Come on, I didn't want to disrupt your programming or thought process. Just wanted to contribute my train of thought, sorry if I upset you in some way. If this is too disruptive for you, ignore what's following.
One does not simply randomly generate a random number generator.
Yes, you cannot *simply* write a customized random number generator, at least when you are not having function objects, clozures and the like. But well, you can just write a function like (sorry for the Lispy syntax, I guess you will be able to interpret it)
(custom-rng min max list-of-polynome-coefficients)
that rolls a random float between 0 and one and maps it via a polynome (or some other type of function, which might be better suited for example for being monotonously growing) to values between min and max. In Lisp I wouldn't do this with a list but with function objects, which, I guess, you don't have in Flash. If you have them, use them!
Nor would randomly generating the upper and lower bounds of the stats actually help, as they come in ratios. "Three of this is one of that, but this maxes twice as high as that," etc.
Ratios are also just values. You can choose them by hand, generate them randomly or evolve them. I don't see the problem, given that the computation I propose would be a one time thing as long as you don't change game mechanics (including AI, for that matter).
"How close to a triangle?" That requires running 3 tests and determining the direction of outcome for each, as well as the relative win strength for each fight.
And then trying to figure out what that means in terms of altering one or more units. Not to mention that the genome "code" itself referred to the random numbers, which while robust, didn't work well, as there was not enough mutation happening.
No, you misunderstood me, the rng should be constructed in a way that smoothly influences standard distribution and expected value. Those are the importand parameters, besides the maximum and minimum values, as described above. And crossing polynomials should give a fluent transition - that's all that counts!
"How close to a triangle?" is indeed a tough question, but when you answered it once you run the algorithm once for a while and then you have your parameters for ever and ever and ever, until you change some other rules. How much mutation is happening is just up to you. When you answered the question how to measure tictactoeness it's only the question of choosing the right population size and mutation and crossover rates. (Heck, you could even evolve those based on average improvement between generations, but I guess this is far out of the scope of your project.)

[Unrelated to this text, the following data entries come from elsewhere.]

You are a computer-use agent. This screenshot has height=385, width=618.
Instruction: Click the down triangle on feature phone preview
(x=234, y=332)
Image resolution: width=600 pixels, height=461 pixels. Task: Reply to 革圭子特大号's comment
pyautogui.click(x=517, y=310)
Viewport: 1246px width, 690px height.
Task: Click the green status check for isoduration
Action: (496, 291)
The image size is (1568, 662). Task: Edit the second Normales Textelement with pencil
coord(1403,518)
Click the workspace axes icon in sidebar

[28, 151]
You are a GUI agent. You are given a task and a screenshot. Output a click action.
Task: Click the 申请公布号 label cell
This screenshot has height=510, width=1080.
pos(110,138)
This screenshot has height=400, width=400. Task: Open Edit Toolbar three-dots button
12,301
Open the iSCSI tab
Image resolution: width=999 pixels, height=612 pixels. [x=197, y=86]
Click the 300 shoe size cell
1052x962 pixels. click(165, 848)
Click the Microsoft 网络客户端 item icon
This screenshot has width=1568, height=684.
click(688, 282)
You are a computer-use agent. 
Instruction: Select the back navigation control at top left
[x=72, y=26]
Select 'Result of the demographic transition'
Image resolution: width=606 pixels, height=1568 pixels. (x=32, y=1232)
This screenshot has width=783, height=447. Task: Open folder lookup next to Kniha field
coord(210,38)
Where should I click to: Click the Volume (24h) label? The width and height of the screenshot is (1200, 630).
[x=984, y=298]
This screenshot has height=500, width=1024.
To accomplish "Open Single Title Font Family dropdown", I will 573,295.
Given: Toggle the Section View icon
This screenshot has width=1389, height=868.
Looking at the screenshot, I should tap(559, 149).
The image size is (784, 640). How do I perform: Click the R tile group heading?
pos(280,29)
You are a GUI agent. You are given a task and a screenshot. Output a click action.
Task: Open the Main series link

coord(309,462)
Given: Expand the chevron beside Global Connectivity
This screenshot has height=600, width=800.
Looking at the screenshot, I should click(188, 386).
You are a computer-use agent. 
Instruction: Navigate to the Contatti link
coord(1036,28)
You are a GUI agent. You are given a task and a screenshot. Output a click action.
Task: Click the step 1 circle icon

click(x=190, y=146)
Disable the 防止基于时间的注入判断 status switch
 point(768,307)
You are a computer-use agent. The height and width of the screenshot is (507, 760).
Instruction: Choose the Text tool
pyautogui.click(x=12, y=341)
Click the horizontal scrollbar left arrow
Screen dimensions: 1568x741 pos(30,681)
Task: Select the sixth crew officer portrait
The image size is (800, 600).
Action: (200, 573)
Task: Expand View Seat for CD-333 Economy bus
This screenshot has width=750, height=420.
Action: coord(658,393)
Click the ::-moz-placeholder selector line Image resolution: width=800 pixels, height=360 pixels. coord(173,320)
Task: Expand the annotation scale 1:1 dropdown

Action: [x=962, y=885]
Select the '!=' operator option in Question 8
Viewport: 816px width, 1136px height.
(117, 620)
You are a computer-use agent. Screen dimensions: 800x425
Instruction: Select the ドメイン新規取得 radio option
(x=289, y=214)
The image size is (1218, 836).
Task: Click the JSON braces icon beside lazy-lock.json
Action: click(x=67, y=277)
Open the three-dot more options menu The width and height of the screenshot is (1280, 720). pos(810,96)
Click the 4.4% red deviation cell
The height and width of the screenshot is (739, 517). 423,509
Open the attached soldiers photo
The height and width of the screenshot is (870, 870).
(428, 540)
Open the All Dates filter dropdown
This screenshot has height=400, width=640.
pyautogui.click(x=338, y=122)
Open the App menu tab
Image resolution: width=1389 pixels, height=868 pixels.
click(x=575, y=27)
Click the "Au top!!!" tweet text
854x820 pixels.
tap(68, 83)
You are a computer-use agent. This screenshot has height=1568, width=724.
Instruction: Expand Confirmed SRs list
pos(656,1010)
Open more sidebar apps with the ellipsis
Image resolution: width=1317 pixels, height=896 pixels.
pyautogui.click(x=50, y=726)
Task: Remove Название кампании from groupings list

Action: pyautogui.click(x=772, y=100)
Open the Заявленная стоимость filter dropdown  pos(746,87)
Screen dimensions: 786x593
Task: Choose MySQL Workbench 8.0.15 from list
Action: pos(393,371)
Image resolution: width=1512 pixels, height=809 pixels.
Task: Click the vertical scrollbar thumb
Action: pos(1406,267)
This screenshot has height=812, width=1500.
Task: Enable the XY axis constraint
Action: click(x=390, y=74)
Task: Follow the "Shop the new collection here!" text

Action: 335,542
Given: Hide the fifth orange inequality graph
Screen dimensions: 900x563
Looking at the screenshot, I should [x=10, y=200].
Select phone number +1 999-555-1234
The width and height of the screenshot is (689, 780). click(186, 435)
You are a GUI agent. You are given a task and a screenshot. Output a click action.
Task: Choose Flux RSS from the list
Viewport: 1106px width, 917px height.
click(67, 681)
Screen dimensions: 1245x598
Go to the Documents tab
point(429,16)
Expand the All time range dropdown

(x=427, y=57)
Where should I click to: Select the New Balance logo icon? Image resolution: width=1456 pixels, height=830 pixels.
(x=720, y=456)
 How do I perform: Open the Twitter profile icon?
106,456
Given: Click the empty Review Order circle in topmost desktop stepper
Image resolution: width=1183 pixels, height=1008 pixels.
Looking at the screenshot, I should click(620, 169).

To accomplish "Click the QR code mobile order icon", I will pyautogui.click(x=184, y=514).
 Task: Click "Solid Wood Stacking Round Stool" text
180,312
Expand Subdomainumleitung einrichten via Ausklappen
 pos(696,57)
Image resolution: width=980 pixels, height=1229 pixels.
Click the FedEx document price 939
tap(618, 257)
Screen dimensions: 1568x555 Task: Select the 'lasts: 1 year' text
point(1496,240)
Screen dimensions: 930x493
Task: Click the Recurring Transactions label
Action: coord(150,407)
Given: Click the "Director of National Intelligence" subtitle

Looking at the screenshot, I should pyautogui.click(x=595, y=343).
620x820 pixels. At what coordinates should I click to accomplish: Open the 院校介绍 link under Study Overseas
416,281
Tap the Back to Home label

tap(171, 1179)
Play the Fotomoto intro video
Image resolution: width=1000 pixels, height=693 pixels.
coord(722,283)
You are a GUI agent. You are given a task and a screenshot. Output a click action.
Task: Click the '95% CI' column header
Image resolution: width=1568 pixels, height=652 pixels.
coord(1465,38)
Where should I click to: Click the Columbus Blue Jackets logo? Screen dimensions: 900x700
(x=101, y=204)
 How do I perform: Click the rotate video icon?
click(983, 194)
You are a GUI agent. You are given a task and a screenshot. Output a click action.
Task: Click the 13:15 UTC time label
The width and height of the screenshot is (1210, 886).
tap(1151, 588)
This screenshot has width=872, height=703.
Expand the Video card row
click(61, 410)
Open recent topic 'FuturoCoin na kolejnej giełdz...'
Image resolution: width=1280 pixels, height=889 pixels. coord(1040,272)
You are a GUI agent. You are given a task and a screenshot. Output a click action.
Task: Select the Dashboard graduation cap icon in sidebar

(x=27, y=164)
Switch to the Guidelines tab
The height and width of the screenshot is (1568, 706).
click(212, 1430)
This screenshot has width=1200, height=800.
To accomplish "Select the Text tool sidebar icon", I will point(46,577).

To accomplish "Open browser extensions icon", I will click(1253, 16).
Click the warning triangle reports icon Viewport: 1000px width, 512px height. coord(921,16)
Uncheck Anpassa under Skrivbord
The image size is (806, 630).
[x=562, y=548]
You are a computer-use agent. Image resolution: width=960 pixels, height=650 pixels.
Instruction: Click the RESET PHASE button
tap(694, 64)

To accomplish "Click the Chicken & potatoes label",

They're not being changed by hand. I don't know what this means.
As I understood a good chunk of this thread (sorry if I misunderstood, I am really awake for too long) you have problems finding boundaries and distributions for reasonable stats - you adjusted the rng for range iirc a few times and spend quite a while adjusting mapping between primary and derived attributes further. Either you do this by hand or you let a algorithm do this. You did (as I understand) the first, I propose the second.